There remain significant questions regarding the mechanisms by which high RPV values contribute to the presence of POPF. RPV is associated with pancreatic fluid volume and drainage fluid amylase activity, consistent with the hypothesis that patients with a greater pancreatic parenchymal remnant volume have a greater volume of pancreatic fluid secretion, resulting in a greater rate of clinically relevant POPF [12]. In addition, increased RPV values showed a positive correlation with a soft pancreatic texture and a small main pancreatic duct size (≤3.0 mm) [7, 8, 29]. Indeed, in the present study, we also found significant differences in pancreas texture (p < 0.01) and main pancreatic duct diameter (p < 0.01) between the low- and high-RPV groups. With respect to the pancreaticojejunostomy procedure, a soft pancreatic parenchyma and a small main pancreatic duct (≤3.0 mm) can make anastomosis more technically challenging, leading to surgery-related POPF. In fact, our multivariate analysis indicated that pancreatic duct diameter ≤3.0 mm and soft pancreatic texture without pathological fibrosis are independent risk factors for POPF.

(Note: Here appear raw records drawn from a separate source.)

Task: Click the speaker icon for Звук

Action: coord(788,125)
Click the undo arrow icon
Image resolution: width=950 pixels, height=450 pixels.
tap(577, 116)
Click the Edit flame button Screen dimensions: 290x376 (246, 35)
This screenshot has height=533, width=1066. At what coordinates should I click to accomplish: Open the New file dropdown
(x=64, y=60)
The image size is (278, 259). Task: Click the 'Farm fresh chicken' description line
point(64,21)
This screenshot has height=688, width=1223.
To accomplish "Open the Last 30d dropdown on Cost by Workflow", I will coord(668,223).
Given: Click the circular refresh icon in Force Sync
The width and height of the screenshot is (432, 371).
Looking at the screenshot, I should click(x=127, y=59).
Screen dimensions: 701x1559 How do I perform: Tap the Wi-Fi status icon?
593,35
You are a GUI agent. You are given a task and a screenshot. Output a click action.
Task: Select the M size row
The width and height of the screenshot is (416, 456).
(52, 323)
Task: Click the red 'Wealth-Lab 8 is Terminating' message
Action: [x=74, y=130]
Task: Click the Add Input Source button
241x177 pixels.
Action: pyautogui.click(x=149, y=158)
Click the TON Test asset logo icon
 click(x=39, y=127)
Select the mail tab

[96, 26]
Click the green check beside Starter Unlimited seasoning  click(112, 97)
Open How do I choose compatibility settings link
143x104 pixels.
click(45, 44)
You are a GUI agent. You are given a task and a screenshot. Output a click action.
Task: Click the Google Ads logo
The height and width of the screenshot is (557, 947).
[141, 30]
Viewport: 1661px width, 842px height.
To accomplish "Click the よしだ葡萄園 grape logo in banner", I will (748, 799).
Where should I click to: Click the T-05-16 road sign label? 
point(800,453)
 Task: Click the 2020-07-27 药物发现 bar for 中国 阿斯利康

In conclusion, high RPV values were associated with a significantly increased risk of clinically relevant POPF. These measurements were more sensitive than the classic parameters of pancreatic duct size, parenchymal texture, and BMI. Our novel modeling technique, which is based on 3D imaging, appears sufficient to classify patients into high- and low-RPV groups. We conclude that preoperative 3D-measured RPV has useful predictive value for POPF in pancreatic cancer patients after PD. The present study had limitations, including the fact that this was a retrospective single-center study with a relatively small patient cohort. These results require confirmation by additional multicenter large-scale studies.
Statement of Ethics
The ethics committee of Tsukuba Medical Center Hospital approved this study (#2018-010).
Disclosure Statement
The authors have no conflicts of interest or financial ties to disclose.